Using the listing below, select the lines with the word "accomplish" and copy them.

***** RECORD EXTRACTS *****

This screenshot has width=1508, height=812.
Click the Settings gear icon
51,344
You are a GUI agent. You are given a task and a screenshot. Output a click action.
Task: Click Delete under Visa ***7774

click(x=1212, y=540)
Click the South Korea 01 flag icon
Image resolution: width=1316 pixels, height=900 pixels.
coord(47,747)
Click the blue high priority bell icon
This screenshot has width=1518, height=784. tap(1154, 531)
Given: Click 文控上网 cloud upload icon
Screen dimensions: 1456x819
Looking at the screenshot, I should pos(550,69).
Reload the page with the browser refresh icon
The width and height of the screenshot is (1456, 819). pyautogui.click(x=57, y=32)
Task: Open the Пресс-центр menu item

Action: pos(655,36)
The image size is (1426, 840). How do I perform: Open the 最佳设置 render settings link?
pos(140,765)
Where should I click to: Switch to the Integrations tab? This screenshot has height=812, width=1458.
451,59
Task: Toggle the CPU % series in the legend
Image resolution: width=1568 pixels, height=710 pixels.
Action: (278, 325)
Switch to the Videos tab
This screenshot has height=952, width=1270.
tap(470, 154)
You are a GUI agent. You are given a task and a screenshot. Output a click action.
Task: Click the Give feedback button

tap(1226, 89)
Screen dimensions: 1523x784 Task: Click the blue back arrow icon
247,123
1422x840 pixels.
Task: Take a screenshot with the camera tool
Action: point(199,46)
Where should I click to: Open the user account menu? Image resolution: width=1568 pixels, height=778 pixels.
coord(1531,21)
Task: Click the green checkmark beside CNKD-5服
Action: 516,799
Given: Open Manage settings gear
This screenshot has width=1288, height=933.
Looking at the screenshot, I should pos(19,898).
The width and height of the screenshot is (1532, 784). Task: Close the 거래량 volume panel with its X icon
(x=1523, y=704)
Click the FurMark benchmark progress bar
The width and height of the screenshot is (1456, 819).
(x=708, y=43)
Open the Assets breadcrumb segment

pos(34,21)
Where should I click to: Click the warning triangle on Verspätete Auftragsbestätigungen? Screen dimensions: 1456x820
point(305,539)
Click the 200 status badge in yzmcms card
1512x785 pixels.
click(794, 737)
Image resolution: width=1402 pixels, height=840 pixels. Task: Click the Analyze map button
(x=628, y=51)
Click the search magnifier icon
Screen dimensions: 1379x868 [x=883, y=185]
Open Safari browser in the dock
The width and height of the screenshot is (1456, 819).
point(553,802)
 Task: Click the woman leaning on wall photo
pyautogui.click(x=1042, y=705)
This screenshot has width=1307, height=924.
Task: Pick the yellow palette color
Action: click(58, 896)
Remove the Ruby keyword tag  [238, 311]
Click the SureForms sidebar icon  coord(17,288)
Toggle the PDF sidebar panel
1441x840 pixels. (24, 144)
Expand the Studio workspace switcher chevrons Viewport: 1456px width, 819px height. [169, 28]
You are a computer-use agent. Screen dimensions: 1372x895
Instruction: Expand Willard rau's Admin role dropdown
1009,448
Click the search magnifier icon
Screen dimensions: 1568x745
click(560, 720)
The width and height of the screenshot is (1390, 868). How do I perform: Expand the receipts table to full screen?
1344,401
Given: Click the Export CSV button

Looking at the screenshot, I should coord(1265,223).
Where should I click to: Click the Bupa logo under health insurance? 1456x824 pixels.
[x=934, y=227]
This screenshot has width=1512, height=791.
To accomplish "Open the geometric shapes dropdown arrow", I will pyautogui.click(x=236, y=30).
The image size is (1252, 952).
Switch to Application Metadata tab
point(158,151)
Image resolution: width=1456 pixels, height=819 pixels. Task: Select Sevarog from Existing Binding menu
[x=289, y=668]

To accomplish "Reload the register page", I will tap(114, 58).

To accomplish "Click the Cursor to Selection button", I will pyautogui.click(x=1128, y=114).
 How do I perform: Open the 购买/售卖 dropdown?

*****

== WRITTEN RESPONSE ==
To accomplish "Open the geometric shapes dropdown arrow", I will pyautogui.click(x=236, y=30).
To accomplish "Reload the register page", I will tap(114, 58).
To accomplish "Click the Cursor to Selection button", I will pyautogui.click(x=1128, y=114).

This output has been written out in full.